Overview of the Molecular Biology of Hepatocellular Neoplasms and Hepatoblastomas of the Mouse Liver

Abstract

The molecular pathogenesis of chemically induced hepatocellular neoplasms and hepatoblastomas in the B6C3F1 mouse is unclear but may involve alterations in the β-catenin/Wnt signaling pathway as was recently described for human liver neoplasms. The objectives of this research were to characterize the mutation frequency and spectrum of β-catenin mutations and the intracellular localization of β-catenin protein accumulation in chemically induced hepatoblastomas and hepatocellular neoplasms.
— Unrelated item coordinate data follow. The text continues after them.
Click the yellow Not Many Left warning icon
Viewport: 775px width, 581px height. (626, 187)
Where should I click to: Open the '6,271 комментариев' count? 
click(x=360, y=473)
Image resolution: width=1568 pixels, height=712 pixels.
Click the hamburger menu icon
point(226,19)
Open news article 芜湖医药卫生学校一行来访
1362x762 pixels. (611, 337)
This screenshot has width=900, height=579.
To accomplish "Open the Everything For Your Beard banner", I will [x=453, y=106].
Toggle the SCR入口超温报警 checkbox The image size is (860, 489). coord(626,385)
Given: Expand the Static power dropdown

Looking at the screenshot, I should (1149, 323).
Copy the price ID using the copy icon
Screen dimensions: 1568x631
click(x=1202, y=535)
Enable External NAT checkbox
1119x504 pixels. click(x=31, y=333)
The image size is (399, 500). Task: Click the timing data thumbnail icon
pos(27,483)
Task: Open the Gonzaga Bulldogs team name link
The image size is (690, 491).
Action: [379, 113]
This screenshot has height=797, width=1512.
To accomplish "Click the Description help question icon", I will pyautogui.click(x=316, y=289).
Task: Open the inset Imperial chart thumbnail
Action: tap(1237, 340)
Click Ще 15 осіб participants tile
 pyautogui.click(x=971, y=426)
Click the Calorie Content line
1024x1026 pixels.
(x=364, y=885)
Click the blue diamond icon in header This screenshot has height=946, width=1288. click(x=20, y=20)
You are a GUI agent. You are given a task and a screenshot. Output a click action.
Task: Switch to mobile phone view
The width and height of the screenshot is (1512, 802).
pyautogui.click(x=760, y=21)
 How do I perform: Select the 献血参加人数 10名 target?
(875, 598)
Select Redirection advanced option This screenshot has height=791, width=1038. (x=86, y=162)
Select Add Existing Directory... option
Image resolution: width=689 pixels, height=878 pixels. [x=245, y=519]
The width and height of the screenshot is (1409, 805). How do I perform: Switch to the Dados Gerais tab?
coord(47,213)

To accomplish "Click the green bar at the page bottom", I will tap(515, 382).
In the majority of the hepatoblastomas examined by immunohistochemical methods, both nuclear and cytoplasmic localization of β-catenin protein were detected, whereas in hepatocellular adenomas and carcinomas and normal liver only membrane staining was observed. Genomic DNA was isolated from paraffin sections of each liver tumor. β-catenin exon 2 (corresponds to exon 3 in humans) genetic alterations were identified in the majority of hepatoblastomas from exposed mice. Deletion mutations were identified more frequently than point mutations in hepatoblastomas. Hepatocellular adenomas and carcinomas from treated mice had mutations in exon 2 of the β-catenin gene which ranged from 32–43%, while 10% β-catenin mutations were detected in spontaneous neoplasms. By immunohistochemical methods cyclin D1 was observed in most nuclei of hepatoblastomas and strong expression of cyclin D1 was confirmed by Western analysis regardless of treatment. The cumulative data suggests that β-catenin mutations with upregulation of the β-catenin protein and Wnt signaling most likely increased cyclin D1 expression. Cyclin D1 may provide an advantage during tumor progression of hepatocellular neoplasms and hepatoblastomas. The review will also focus on other genes which are important in mouse and human liver tumors.